▶ SET TASK: Retype the rows verbatim, starting at the line that contains "Click the Shadows slider handle" and ending at the line that contains "Click the errors and warnings indicator", with both of those lines included.

▶ TASK INPUTS:
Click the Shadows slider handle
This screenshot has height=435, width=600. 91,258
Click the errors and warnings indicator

---

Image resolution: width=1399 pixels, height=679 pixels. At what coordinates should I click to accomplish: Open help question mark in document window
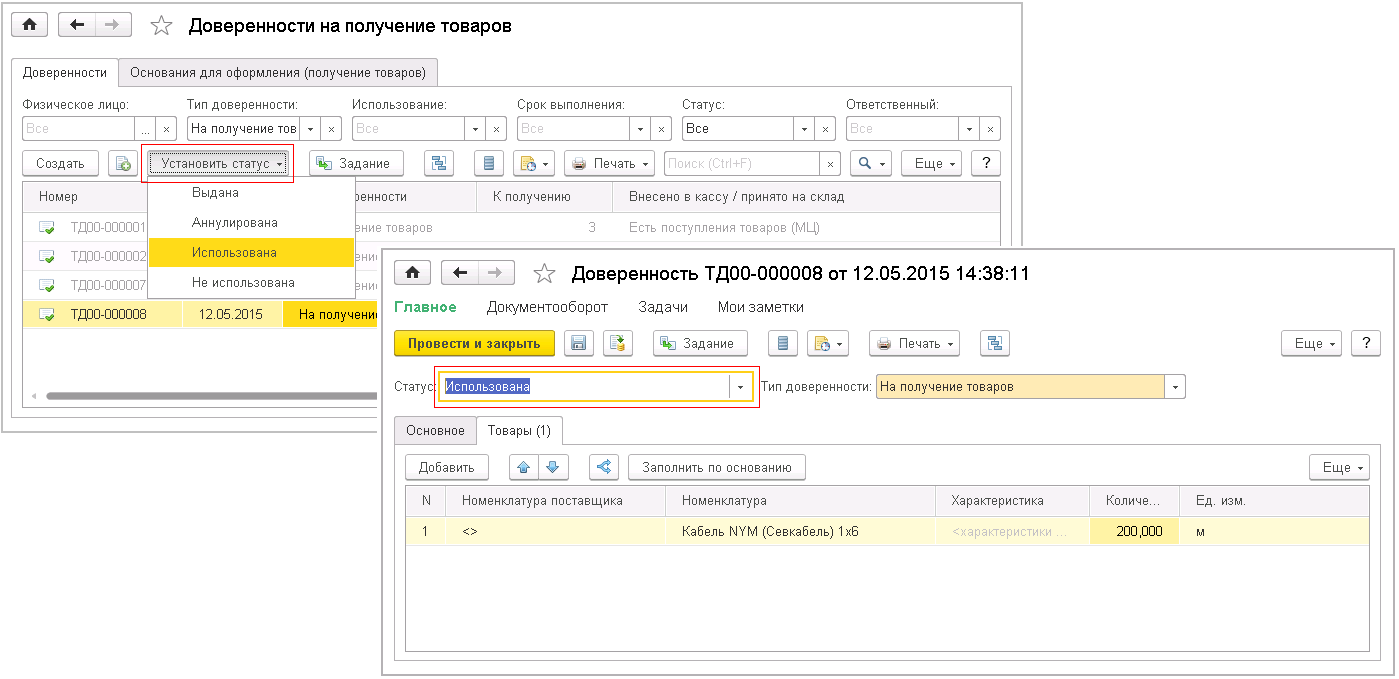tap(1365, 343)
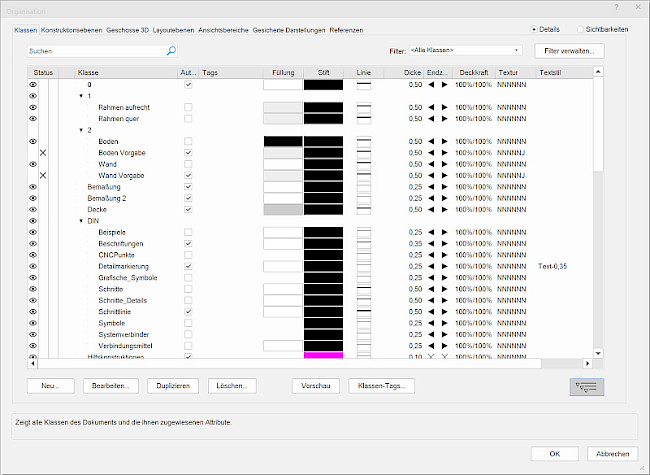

--

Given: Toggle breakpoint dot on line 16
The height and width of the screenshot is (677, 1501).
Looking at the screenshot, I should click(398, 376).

▶ TASK ANSWER:
Click the Shadows slider handle
This screenshot has height=435, width=600. 91,258
Click the errors and warnings indicator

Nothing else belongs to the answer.